An advocacy group representing ISPs and Net users are set to petition the FCC to investigate alleged anticompetitive practices of regional telephone companies.

    An advocacy group representing Internet service providers and Net users plans to petition the Federal Communications Commission to investigate the alleged anticompetitive practices of regional telephone companies.

    An attorney for the group, TeleTruth, said a petition will be filed with the FCC as early as Wednesday, asking the agency to investigate the practices of the Baby Bells. TeleTruth, based in New York, charges that the regional Bells hinder the ability of independent ISPs to sell broadband service.

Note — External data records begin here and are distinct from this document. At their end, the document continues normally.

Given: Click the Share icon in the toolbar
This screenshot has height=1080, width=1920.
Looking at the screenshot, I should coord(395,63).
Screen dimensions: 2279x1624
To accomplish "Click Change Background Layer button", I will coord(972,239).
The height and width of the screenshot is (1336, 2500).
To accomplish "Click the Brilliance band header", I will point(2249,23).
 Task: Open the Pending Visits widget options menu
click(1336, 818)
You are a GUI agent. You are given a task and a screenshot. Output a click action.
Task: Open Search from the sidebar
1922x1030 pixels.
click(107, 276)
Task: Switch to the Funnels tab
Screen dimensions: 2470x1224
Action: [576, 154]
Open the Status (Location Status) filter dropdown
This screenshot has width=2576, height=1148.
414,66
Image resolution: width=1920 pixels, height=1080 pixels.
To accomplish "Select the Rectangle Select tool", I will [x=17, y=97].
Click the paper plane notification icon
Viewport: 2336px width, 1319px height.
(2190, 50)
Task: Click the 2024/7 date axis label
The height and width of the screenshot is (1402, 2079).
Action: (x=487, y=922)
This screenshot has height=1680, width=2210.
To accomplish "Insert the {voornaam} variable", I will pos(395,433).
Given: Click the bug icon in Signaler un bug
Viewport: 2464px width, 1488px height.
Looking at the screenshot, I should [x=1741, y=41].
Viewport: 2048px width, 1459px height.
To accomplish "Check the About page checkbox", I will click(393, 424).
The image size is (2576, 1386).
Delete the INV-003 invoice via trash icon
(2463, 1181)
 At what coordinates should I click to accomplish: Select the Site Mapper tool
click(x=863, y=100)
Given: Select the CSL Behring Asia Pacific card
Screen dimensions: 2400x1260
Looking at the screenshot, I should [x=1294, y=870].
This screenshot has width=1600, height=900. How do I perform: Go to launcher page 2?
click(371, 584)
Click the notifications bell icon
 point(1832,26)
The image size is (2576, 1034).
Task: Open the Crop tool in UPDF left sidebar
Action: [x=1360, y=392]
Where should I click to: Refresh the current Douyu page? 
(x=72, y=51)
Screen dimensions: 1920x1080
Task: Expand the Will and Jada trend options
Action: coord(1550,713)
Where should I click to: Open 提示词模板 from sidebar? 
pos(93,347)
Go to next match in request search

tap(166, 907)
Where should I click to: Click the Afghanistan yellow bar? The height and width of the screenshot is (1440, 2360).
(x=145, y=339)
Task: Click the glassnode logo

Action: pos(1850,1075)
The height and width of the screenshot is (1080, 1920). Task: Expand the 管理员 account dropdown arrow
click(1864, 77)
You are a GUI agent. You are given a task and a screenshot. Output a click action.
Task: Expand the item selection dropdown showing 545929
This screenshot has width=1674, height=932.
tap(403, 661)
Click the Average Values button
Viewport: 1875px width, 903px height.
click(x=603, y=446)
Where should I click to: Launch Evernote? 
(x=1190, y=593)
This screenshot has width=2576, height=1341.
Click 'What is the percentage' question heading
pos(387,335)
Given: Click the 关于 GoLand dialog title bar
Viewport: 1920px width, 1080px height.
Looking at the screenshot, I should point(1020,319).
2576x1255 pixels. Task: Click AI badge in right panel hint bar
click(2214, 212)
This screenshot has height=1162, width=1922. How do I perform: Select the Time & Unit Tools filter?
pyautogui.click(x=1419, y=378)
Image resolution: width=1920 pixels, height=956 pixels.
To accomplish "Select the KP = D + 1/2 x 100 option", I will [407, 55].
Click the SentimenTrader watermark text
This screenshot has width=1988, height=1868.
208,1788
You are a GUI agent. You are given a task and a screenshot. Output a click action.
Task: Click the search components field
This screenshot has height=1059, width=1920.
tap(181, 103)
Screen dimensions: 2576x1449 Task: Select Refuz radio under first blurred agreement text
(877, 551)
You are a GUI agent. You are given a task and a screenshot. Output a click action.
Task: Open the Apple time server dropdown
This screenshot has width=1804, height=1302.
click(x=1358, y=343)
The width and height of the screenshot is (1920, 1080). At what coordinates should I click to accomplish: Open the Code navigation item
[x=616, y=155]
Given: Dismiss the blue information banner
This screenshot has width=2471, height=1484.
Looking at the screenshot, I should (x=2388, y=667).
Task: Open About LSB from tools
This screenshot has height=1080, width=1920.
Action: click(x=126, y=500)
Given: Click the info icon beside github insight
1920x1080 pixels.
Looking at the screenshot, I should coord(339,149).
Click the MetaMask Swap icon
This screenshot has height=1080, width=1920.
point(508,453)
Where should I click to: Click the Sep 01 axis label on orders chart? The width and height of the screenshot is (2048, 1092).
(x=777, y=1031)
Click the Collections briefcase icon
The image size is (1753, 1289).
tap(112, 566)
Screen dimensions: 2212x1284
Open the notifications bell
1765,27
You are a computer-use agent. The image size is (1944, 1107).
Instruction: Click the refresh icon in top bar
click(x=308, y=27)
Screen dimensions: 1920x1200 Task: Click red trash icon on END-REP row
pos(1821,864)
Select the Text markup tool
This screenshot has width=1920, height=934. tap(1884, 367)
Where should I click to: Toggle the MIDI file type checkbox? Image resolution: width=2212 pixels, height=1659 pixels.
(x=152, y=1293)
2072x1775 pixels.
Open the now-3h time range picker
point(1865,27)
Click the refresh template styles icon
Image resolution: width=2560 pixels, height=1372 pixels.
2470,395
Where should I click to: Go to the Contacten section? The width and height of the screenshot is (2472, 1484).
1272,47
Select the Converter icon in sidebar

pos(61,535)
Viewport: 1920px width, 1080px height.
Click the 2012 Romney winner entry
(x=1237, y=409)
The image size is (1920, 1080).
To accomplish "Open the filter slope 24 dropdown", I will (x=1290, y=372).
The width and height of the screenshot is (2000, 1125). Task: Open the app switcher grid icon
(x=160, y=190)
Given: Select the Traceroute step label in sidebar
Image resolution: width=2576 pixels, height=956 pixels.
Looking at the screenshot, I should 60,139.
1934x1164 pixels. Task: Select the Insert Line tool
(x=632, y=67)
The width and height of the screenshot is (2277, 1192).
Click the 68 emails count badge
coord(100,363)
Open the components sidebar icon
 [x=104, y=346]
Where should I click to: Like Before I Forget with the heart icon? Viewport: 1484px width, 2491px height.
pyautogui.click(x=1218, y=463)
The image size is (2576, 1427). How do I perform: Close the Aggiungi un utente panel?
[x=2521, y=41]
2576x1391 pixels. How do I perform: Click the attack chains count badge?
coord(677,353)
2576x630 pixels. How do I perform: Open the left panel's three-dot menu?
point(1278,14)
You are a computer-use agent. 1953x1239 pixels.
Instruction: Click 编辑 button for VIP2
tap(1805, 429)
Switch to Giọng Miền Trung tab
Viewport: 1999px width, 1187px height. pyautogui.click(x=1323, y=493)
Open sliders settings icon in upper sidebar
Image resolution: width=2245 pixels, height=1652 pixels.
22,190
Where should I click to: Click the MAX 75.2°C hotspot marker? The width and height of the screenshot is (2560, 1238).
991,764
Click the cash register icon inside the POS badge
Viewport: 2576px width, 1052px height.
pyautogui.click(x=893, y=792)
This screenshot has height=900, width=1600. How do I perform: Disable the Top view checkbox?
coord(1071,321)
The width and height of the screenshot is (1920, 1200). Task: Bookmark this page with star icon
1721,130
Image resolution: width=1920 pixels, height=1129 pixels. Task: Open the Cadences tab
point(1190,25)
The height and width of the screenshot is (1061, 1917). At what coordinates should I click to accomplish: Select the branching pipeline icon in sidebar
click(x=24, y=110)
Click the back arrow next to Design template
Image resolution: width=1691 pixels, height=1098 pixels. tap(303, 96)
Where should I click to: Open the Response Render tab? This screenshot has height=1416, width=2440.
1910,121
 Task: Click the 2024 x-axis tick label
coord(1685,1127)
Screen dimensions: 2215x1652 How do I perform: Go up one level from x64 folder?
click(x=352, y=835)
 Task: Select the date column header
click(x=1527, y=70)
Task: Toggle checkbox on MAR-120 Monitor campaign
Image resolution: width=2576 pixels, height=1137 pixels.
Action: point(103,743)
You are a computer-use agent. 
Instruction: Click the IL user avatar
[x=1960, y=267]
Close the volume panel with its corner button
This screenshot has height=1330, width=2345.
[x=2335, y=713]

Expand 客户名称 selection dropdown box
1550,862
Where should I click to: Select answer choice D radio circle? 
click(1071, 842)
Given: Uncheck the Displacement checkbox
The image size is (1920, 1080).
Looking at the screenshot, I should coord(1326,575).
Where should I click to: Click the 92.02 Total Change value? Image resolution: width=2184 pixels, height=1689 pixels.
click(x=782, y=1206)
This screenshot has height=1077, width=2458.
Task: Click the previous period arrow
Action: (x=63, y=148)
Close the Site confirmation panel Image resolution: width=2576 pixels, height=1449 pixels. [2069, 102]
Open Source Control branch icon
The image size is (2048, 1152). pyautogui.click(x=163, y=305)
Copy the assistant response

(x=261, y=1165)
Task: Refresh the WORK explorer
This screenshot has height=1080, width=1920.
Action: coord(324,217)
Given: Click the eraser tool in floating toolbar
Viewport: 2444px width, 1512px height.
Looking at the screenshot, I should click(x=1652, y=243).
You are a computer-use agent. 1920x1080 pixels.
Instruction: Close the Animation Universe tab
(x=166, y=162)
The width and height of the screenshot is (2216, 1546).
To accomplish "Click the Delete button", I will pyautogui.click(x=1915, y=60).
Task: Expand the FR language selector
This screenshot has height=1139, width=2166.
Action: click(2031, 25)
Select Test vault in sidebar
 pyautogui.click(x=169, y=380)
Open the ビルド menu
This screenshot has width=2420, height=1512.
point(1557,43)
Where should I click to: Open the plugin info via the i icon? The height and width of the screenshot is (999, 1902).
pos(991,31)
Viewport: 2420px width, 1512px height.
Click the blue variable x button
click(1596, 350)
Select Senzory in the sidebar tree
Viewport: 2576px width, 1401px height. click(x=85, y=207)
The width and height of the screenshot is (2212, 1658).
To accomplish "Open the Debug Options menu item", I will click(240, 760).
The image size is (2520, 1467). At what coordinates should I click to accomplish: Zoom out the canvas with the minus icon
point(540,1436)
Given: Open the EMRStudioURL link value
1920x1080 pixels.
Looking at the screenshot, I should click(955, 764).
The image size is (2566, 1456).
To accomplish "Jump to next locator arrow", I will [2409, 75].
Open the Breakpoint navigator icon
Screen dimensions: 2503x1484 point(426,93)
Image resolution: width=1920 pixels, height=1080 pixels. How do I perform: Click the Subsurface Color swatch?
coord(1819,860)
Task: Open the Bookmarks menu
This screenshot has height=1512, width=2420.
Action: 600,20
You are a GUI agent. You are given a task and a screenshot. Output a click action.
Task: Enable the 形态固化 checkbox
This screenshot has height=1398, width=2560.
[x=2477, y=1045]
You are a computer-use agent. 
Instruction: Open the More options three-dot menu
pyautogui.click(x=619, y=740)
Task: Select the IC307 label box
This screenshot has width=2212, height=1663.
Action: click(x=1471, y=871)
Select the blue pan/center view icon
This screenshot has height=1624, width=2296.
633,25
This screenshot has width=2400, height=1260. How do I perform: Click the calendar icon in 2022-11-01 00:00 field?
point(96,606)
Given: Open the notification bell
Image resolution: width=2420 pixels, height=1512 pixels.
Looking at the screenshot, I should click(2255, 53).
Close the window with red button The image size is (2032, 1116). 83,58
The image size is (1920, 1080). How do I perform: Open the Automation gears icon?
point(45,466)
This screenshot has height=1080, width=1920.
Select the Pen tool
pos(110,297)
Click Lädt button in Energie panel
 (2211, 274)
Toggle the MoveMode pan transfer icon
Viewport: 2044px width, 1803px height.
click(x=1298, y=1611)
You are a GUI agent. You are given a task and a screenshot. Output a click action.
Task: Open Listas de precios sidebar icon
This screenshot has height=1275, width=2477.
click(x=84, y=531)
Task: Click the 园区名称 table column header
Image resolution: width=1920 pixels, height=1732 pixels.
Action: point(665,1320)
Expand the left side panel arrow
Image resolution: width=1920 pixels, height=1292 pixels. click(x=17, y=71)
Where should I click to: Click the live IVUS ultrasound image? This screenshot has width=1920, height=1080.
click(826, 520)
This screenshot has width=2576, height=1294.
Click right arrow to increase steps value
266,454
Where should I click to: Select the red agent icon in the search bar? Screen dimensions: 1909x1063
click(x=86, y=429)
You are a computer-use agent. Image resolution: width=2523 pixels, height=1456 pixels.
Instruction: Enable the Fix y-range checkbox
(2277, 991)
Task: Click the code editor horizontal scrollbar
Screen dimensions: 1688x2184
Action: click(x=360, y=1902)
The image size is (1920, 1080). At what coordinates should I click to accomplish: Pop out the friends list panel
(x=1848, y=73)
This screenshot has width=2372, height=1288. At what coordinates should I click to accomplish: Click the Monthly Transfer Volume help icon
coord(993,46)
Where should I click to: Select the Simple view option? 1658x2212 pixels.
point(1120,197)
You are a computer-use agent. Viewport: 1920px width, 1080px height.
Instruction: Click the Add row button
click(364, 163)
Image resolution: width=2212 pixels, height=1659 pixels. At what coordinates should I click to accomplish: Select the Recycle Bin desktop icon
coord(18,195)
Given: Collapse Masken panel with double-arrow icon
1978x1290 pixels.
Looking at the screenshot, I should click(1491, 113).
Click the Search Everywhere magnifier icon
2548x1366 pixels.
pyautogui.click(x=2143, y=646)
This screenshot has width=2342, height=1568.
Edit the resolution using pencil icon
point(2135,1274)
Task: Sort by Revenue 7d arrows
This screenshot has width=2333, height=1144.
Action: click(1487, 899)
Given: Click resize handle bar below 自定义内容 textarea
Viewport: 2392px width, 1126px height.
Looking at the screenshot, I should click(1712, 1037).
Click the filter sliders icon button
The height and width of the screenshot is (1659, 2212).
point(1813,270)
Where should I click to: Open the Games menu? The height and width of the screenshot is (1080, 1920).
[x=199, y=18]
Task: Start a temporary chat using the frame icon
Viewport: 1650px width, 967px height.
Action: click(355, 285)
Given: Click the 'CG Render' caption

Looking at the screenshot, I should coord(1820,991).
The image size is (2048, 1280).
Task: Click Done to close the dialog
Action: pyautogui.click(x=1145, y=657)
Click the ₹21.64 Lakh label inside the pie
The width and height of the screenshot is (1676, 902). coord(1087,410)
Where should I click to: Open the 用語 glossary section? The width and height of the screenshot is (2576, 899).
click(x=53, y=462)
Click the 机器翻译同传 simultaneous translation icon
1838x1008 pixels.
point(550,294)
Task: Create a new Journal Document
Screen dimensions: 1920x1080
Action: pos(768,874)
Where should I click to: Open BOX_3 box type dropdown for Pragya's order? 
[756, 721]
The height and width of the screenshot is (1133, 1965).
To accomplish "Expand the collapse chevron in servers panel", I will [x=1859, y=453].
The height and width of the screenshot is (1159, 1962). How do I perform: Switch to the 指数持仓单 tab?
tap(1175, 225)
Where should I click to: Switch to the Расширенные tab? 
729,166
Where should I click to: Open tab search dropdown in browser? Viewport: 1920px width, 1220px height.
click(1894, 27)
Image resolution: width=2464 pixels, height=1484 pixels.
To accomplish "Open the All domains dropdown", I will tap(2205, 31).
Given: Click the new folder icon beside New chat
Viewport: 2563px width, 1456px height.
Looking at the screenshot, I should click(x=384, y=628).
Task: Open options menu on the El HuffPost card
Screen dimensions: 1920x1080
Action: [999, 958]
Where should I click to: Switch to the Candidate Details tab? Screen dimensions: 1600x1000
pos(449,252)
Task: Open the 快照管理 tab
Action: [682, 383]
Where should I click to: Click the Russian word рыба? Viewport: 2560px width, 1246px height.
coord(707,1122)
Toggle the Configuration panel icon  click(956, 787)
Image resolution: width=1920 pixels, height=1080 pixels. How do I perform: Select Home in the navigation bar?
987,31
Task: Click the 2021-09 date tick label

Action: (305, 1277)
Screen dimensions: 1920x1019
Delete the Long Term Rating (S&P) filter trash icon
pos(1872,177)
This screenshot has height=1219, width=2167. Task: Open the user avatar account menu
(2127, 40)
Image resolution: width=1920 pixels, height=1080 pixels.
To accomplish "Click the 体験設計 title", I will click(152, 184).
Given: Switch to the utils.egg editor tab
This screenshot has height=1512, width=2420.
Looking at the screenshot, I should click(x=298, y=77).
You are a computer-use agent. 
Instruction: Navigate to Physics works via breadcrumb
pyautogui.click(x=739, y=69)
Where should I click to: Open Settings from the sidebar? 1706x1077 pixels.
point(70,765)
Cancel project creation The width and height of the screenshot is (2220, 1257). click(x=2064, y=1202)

    The petition, also a rule-making request, sets forth a bill of rights for consumers, giving them a choice between various ISPs.

    Independent ISPs and consumer groups have long complained that the rules and regulations intended to protect their ability to conduct business have been routinely ignored. The cable networks and the Baby Bells own most of the physical infrastructure that's needed to put high-speed Net connections into homes. While most cable operators weren't required to share their networks with other companies, the Baby Bells had to open up DSL (digital subscriber line) connections to independent Internet access resellers.

    But in a blow to these independent ISPs, the FCC in February ruled that the Bells are no longer required to lease their DSL.

    "We are asking the FCC to slow down and make sure the things they are doing do not end up eliminating the independent ISPs," said W. Scott McCollough, attorney with the Austin, Texas-based law firm of Stumpf Craddock Massey & Pulman. "In our opinion, the FCC has not been very effective in enforcing the rules that it has to prevent discriminatory and unreasonable practices."

    If the independent ISPs are pushed out of the market completely, consumers will have fewer competitive choices for Internet access, according to the group.

    The FCC has a few open rule-making proceedings on broadband deployment for which it is seeking public comment, according to a representative. The agency, however, declined to comment on the TeleTruth petition because it has yet to receive it.